How to Keep a Sprained Ankle From Becoming Chronic Instability

A sprained ankle is no big deal, right? Maybe you know to go through the RICE — rest, ice, compression, and elevation — protocol, you take it easy, and you’re back on your feet in a few days. But if you don’t actually take care of your sprained ankle and let it heal fully, it can become a much more serious issue: chronic instability.

Dr. Marshall L. Lukoff and the rest of us at Foot Care Specialists are interested in all things feet, and we also know the possible problems that can arise from not letting a sprained ankle recover the way it’s meant to. Here are our tips for keeping a sprained ankle from becoming a serious, lifelong condition.

What is chronic instability?

Chronic instability is a condition that often occurs after an ankle sprain didn’t go through the full rehabilitation process and completely heal. Some of the symptoms of this condition are pain, tenderness, consistent swelling and discomfort, shaky or unsteady feelings in the ankle, and consistent turning of the ankle when participating in physical activities or walking on an uneven area. 

Repeated sprains are also a sign of chronic instability.  

Protecting a sprained ankle from chronic instability

Knowing you have a sprained ankle is half the battle of avoiding chronic instability and other problems that can develop by continuing to walk, work, and play on a sprained body part.
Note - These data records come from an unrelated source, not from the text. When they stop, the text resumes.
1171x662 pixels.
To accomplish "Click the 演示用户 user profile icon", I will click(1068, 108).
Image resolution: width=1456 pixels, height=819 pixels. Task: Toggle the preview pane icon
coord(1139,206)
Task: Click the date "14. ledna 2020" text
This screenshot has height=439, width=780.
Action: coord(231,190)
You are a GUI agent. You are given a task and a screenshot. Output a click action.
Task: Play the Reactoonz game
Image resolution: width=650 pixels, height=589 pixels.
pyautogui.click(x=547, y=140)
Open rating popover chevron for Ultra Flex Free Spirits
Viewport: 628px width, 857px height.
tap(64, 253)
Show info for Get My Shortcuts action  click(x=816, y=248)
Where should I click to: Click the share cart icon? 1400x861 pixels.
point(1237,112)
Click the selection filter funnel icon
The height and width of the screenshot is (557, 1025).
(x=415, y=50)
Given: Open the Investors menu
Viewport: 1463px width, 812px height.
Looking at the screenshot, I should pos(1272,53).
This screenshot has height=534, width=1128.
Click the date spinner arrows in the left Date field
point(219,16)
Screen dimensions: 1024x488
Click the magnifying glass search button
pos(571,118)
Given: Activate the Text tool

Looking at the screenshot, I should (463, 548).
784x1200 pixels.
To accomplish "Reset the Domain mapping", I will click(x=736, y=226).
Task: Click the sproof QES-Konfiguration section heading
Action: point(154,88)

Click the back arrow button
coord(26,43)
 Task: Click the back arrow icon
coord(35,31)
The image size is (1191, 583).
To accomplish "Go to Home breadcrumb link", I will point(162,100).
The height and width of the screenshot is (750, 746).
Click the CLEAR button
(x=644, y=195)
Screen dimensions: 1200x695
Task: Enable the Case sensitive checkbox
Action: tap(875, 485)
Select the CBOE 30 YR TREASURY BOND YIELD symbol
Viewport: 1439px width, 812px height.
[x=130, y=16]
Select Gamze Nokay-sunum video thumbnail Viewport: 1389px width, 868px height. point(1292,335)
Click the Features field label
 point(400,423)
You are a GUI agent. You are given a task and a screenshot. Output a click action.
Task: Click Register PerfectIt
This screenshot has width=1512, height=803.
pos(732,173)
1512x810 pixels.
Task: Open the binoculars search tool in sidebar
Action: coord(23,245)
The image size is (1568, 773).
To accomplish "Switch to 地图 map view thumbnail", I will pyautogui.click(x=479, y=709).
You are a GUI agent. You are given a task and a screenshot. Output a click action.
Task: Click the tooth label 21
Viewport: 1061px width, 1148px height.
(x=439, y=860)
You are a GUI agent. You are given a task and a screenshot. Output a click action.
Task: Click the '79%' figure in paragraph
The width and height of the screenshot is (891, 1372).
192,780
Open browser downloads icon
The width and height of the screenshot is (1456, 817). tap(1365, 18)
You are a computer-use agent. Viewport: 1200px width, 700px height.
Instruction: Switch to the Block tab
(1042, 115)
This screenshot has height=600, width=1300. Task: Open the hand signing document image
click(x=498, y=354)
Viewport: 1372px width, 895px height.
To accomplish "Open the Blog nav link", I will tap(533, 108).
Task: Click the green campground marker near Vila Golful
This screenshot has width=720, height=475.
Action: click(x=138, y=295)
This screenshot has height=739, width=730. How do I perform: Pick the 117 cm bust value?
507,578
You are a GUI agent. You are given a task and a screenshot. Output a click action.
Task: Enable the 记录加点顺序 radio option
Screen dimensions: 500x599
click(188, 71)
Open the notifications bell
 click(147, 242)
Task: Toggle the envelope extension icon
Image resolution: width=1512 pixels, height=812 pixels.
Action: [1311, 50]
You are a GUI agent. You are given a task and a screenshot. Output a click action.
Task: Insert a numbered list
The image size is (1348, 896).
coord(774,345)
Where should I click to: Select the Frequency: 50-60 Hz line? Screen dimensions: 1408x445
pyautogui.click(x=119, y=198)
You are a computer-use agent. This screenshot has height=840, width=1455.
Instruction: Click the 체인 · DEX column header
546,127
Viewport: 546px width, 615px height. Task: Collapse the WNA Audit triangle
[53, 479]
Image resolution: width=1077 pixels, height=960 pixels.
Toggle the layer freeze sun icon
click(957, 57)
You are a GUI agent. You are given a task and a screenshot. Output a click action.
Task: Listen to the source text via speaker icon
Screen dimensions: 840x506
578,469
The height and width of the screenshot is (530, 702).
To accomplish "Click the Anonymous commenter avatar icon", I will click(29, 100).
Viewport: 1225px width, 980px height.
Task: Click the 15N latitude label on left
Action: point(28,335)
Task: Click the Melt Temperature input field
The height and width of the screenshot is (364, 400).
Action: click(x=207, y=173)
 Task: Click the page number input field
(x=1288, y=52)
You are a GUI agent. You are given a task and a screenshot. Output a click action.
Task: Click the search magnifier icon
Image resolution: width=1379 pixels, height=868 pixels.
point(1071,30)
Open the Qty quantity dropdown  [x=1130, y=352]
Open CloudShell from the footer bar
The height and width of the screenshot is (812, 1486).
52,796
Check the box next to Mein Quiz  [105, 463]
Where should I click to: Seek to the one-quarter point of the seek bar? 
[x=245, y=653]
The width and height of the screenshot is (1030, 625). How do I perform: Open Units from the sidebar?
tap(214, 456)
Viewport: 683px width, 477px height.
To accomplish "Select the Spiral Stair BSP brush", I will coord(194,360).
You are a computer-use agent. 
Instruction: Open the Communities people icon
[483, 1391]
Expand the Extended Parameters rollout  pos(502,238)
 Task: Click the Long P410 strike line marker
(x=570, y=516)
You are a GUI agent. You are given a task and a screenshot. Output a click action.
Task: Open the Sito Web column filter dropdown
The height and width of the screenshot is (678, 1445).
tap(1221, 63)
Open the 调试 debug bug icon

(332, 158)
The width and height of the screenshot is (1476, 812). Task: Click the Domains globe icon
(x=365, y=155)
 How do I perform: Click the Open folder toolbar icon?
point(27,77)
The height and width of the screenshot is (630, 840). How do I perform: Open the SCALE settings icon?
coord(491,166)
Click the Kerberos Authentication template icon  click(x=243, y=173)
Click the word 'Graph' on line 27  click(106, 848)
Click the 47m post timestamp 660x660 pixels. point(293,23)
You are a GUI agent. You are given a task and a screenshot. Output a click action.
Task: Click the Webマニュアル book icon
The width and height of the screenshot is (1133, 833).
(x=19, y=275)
There are three types of ankle sprains, but even the least troublesome, which causes only minimal pain, tenderness, swelling, and no problems bearing weight, can lead to chronic instability if not cared for properly. 

More severe sprains have an even higher chance of causing this problem. So, if you know you have an ankle sprain, what can you do to avoid chronic instability issues?

  • Use the RICE regimen but remember not to abandon it after a few minutes or even a few hours.
    • Spend as much time off your feet as you can for the first 24-48 hours after the sprain.
    • Use ice on the ankle for 15-20 minutes, then remove it. You can continue to do this at least 3-5 times a day, and make sure to use a towel to cover the ice pack so you don’t harm your skin with direct contact.
    • Use bandages or an ankle sleeve to compress the ankle. Don’t wrap your bandage too tightly.
    • Elevate your ankle as much as you can for the first 24 hours. Try to keep your ankle elevated to the same level of your hip while sitting down.
  • Avoid doing anything that could increase the swelling. This means no hot showers, no warming packs, and no steam rooms or hot tubs, even if it feels good.
  • Using over-the-counter NSAIDs like ibuprofen or naproxen can reduce swelling and help you heal faster.
  • After the first rest period, try some exercises to help you improve range of motion and balance as well as strengthening exercises to help your ankle get its full range of abilities back.
  • Finally, make sure you visit your primary doctor or a trained podiatrist. After all, your ankle sprain may be much worse than you realize, and you shouldn’t put yourself in a position where you’re saying, “If only I hadn’t put this off …”

Avoid chronic instability by caring for your sprained ankle

Not everyone rushes out to see a doctor because of an ankle sprain, so if you decide to care for your sprain at home, we understand. Still, we feel it’s best to find out the severity of the condition and to know exactly what treatment methods and exercises will help you get back to fighting fit.